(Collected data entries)
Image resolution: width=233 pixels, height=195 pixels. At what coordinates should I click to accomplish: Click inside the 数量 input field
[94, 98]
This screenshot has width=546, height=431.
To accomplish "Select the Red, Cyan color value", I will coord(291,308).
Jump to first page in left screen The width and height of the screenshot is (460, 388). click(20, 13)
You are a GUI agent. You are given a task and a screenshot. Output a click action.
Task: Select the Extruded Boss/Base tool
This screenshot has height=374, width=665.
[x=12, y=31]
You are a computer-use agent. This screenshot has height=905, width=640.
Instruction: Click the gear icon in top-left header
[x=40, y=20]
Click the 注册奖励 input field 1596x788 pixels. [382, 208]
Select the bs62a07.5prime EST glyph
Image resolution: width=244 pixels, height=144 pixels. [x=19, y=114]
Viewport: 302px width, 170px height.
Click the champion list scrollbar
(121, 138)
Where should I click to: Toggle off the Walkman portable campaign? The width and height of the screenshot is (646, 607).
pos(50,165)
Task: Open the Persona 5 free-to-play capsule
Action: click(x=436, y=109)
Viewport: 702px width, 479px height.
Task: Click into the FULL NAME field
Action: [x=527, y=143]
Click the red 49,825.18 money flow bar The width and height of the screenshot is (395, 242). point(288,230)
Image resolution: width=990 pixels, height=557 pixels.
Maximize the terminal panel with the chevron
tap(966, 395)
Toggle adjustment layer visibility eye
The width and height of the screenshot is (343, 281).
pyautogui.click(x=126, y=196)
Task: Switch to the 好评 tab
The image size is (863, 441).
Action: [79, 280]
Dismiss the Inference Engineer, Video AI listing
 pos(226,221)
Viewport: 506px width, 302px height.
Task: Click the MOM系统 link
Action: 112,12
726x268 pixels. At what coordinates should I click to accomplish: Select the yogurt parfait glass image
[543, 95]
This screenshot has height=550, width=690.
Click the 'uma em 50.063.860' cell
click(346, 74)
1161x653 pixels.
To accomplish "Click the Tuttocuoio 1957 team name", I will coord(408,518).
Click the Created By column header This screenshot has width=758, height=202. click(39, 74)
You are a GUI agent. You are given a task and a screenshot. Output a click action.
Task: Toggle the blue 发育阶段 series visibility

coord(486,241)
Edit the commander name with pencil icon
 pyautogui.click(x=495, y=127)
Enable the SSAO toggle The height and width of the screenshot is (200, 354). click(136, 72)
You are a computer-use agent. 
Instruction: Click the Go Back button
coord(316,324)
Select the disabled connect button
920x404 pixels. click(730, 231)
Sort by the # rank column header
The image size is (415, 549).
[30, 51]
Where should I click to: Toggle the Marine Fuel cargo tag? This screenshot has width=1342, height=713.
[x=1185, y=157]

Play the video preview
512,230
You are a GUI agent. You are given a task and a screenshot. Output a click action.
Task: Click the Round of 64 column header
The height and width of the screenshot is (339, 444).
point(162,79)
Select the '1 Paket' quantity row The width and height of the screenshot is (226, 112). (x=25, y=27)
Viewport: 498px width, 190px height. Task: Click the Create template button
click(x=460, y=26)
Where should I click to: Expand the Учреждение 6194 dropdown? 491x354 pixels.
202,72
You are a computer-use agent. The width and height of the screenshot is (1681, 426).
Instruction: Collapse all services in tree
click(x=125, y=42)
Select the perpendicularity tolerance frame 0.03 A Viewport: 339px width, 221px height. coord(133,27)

Problem to solve:
In the records above, find the line containing "Where should I click to: Expand" and print it and every later line exactly, through the last one.

Output of the task:
Where should I click to: Expand the Учреждение 6194 dropdown? 491x354 pixels.
202,72
You are a computer-use agent. The width and height of the screenshot is (1681, 426).
Instruction: Collapse all services in tree
click(x=125, y=42)
Select the perpendicularity tolerance frame 0.03 A Viewport: 339px width, 221px height. coord(133,27)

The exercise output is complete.